Rate limiting

A bucket of tokens that quietly refills — spend one per request, and when it runs dry, callers have to wait.

The idea

Picture a small bucket that holds up to capacity tokens. Tokens drip back in at a steady refill_rate per second, but the bucket never overflows past full. Every request that arrives scoops out one token.

If a token is there, the request is allowed. If the bucket is empty, the request is rejected with HTTP 429 (“too many requests”). A full bucket lets a quiet client fire a quick burst, but over time nobody can outrun the drip — so the long-run average is bounded by refill_rate.

See it work

Press play, or step through one event at a time.

How it works

The clever trick is that you don’t need a background timer adding tokens. You refill lazily: on each request, figure out how much time has passed since you last looked, add that many tokens (capped at capacity), then try to spend one.

import time

class TokenBucket:
    def __init__(self, capacity, refill_rate):
        self.capacity = capacity        # max tokens (burst size)
        self.refill_rate = refill_rate  # tokens added per second
        self.tokens = capacity          # start full
        self.last = time.monotonic()    # monotonic, not wall-clock

    def allow(self):
        now = time.monotonic()
        elapsed = now - self.last
        self.last = now
        # lazily add the tokens that accrued; never exceed capacity
        self.tokens = min(self.capacity,
                          self.tokens + elapsed * self.refill_rate)
        if self.tokens >= 1:
            self.tokens -= 1
            return True          # allowed
        return False             # denied -> respond 429

Fractional tokens are fine — they just accumulate. With refill_rate = 1/s, after 0.5 s you’ve earned half a token; it becomes spendable once it crosses 1.

Cost / trade-offs

DimensionToken bucket
Time per requestO(1) — a subtraction and a clamp
State per keyO(1) — two numbers: tokens and last
Burst behaviourAllows bursts up to capacity; smoother than a fixed window
StrictnessLess strict than leaky bucket (which paces output evenly)
Memory at scaleOne small record per client key — millions of keys add up
DistributedNeeds shared state (e.g. Redis) so nodes don’t each grant the full limit

Versus the alternatives. Leaky bucket drains at a fixed rate, smoothing output into a steady stream but disallowing bursts. Fixed window counts requests per calendar interval — simple, but lets a client send 2× the limit across a window boundary. Sliding window fixes that edge burst at the cost of more bookkeeping. Token bucket sits in between: cheap, and burst-friendly while still bounding the average.

Watch out for

Worked example

Take capacity = 5, refill_rate = 1/s, bucket starting full. A client fires 5 requests instantly: all 5 are allowed because the bucket had 5 tokens — that’s the burst. The bucket is now empty.

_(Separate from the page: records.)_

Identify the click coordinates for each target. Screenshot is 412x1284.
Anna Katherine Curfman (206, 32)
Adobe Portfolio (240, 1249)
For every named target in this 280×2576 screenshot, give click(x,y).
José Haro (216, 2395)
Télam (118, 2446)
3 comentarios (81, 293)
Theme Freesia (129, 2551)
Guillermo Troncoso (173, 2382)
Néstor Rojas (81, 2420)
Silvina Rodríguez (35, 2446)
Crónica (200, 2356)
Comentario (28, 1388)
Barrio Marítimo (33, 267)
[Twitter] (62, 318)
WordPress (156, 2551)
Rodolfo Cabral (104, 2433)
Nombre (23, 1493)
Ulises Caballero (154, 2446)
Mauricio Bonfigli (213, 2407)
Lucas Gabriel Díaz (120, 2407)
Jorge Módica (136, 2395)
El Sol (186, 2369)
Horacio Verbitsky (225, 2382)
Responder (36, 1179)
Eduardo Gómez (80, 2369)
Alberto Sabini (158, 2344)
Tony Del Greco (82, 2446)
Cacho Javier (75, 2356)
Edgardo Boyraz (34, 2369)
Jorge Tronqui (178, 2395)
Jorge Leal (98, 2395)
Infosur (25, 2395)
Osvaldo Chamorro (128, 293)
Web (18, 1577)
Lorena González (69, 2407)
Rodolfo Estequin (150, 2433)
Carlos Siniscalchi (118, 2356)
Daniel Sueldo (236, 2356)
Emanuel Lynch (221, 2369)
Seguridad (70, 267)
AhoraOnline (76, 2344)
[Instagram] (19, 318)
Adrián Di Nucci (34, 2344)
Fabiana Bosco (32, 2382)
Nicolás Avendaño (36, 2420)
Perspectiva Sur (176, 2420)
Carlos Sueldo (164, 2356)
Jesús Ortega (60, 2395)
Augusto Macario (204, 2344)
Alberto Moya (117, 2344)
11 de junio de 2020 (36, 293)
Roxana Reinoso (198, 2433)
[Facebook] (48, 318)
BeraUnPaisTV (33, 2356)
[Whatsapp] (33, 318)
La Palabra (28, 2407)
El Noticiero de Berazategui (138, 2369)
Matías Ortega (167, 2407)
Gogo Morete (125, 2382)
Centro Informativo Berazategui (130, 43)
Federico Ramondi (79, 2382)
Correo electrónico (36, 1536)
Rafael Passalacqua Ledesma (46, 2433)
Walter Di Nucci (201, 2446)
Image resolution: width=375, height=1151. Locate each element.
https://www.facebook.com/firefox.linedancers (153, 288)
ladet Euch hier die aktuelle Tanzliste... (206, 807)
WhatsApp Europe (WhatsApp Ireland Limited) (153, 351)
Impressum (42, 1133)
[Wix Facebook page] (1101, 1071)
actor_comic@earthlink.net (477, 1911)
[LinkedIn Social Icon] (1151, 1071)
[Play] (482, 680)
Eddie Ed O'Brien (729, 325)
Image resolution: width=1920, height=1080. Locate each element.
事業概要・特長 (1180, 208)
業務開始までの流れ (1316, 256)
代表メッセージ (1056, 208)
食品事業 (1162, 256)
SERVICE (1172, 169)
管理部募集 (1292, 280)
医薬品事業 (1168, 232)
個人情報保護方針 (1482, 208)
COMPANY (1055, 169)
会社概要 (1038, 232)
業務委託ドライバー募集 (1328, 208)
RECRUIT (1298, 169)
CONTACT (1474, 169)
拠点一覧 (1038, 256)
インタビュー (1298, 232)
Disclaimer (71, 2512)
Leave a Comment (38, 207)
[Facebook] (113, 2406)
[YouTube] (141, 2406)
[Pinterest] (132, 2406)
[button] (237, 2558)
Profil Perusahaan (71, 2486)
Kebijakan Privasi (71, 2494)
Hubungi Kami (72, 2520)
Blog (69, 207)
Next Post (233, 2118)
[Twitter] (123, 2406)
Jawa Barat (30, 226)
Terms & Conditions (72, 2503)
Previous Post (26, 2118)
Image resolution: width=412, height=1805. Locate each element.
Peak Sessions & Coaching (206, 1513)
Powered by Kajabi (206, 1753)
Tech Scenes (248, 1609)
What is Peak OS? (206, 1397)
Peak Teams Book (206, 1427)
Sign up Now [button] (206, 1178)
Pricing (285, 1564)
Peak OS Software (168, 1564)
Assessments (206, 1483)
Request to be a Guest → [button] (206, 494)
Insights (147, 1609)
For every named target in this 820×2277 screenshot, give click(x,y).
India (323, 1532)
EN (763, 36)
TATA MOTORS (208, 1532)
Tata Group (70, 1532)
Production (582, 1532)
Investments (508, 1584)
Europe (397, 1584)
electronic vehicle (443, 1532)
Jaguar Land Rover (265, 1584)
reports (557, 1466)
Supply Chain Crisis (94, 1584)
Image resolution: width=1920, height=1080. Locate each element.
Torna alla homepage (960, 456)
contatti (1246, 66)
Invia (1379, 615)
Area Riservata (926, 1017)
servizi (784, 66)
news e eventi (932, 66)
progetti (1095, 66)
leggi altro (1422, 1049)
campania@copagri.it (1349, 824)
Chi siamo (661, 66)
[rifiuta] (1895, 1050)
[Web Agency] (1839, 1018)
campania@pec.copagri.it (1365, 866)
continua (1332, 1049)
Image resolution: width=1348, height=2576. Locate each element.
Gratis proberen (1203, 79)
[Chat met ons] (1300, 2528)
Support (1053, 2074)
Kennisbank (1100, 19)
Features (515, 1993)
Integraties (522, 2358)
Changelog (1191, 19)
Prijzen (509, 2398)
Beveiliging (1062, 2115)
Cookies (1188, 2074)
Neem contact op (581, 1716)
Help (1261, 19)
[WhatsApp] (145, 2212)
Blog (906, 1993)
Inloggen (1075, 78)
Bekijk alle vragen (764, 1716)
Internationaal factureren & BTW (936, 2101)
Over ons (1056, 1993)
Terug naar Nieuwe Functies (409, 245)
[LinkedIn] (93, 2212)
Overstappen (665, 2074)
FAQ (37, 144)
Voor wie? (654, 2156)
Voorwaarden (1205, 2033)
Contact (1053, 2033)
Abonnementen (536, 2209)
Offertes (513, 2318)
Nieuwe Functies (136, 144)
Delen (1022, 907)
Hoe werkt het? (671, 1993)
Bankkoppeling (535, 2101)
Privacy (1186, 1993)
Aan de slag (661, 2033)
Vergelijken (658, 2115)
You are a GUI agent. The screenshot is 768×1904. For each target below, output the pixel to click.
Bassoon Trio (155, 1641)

A 6th request arrives immediately: 0 tokens, so it’s rejected with 429, and a sensible Retry-After ≈ 1 s (the time to earn one token). If the client instead waits 3 seconds, the bucket has refilled to 3 tokens (capped at 5), so the next 3 requests pass. Over a long stretch, no matter how the requests clump, the client can’t exceed 1 request per second on average — exactly the refill rate.

Check yourself

1. Bucket is full at capacity = 5 with refill_rate = 1/s. A client sends 5 requests at once, then a 6th 200 ms later. What happens to the 6th?

2. You run the same limiter on 4 web servers, each with its own in-memory bucket, no shared state. What’s the real effective limit a single client can hit?